Start Selected extract
Where were the stones before 1998? According to High Park Supervisor Michael V. Hindle, they had been in a corner of a maintenance yard at High Park for some time prior to his arrival in 1991. High Park locals recall the stones as “The Witches Circle”, arranged in a semi-circle near Colborne Lodge, the home of Tully’s old boss John Howard, and that they had become associated with teenage bush parties, Satan worship, and animal sacrifice, necessitating their removal by park staff, or so goes the story.
We do know that parts of the demolished Custom House, including the Dufferin Grove
stones, were once incorporated into the Colonial Theatre, Toronto’s first purpose built movie
house. The heavy masonry work added an incongruous heft to the upper floor of the
neoclassical building that stood for over 50 years across from Toronto’s Old City Hall. The Bay Theatre, as the Colonial would later be known, was demolished in 1966 to become the Simpsons Tower, the facade of which the stones were initially intended to be preserved. A Toronto Star photo by Mario Geo from 1966 shows the stones, in far better condition than at present, being salvaged for this very purpose.
How the stones came to High Park from downtown Toronto is a mystery that likely will never be solved. Threndyle speculates that the City may have collected the stones following the theatre’s demolition and, inspired by the contemporaneous architectural relic collecting of Rosa and Spencer Clark of the Guild Inn, brought them to High Park in a decorative capacity.
End Selected extract
-- Job 1 --
In the rows below, print the part that opens with the line containing "Where should I click to: Click" and closes with the line containing "Action: (305, 329)", reproducing each line without any change.
Start Material supplied
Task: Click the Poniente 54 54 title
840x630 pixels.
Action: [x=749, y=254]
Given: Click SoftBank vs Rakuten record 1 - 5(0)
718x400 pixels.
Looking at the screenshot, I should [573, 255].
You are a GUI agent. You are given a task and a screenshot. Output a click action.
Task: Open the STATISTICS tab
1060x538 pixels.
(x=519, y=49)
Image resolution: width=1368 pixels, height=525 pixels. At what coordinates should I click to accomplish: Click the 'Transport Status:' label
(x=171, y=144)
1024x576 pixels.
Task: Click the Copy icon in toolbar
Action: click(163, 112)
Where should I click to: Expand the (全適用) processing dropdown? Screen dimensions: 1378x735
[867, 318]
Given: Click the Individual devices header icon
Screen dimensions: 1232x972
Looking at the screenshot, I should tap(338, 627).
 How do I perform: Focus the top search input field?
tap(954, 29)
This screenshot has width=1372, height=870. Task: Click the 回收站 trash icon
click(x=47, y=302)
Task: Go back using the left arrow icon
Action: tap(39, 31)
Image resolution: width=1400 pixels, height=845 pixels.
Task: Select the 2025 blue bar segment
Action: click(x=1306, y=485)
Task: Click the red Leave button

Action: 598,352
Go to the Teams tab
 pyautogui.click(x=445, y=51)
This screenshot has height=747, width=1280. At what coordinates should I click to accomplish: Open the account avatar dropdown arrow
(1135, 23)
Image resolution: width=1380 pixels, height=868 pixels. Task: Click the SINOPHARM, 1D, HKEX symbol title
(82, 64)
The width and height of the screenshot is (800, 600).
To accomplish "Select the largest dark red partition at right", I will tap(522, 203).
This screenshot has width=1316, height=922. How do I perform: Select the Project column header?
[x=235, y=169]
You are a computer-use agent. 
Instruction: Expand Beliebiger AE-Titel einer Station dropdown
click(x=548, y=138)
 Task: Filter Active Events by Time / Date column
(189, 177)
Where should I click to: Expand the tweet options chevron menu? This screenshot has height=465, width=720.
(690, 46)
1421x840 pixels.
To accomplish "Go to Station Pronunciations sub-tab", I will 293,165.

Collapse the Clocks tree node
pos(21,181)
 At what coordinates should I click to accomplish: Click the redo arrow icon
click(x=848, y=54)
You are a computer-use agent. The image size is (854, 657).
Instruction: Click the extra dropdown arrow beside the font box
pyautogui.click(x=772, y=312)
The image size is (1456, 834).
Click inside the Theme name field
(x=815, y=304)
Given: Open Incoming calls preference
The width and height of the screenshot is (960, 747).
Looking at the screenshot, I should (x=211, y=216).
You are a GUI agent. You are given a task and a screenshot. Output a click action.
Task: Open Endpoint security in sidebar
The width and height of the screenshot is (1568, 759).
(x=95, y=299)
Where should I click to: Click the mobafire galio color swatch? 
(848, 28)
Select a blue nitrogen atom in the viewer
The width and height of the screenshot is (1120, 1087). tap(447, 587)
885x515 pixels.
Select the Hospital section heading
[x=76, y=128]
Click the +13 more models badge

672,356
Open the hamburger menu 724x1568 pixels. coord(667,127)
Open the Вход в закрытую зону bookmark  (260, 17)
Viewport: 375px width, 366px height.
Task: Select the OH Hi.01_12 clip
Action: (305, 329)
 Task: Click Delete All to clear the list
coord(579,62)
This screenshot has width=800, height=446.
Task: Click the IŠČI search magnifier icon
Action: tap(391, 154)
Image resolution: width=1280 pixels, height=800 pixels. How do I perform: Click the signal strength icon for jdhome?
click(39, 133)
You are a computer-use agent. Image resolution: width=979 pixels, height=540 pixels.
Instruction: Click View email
End Material supplied
-- Job 2 --
Summarize the passage about the High Park stones in three sentences.

-- Answer 1 --
Where should I click to: Click the mobafire galio color swatch? 
(848, 28)
Select a blue nitrogen atom in the viewer
The width and height of the screenshot is (1120, 1087). tap(447, 587)
885x515 pixels.
Select the Hospital section heading
[x=76, y=128]
Click the +13 more models badge

672,356
Open the hamburger menu 724x1568 pixels. coord(667,127)
Open the Вход в закрытую зону bookmark  (260, 17)
Viewport: 375px width, 366px height.
Task: Select the OH Hi.01_12 clip
Action: (305, 329)

-- Answer 2 --
Before 1998, the stones had been in a corner of a High Park maintenance yard, and locals recall them as "The Witches Circle" near Colborne Lodge, reportedly removed by park staff because of associations with bush parties, Satan worship and animal sacrifice. Parts of the demolished Custom House, including the stones, were once incorporated into the Colonial Theatre, later the Bay Theatre, which was demolished in 1966, when the stones were salvaged for the Simpsons Tower facade. How they came from downtown Toronto to High Park is a mystery, though Threndyle speculates that the City brought them there in a decorative capacity.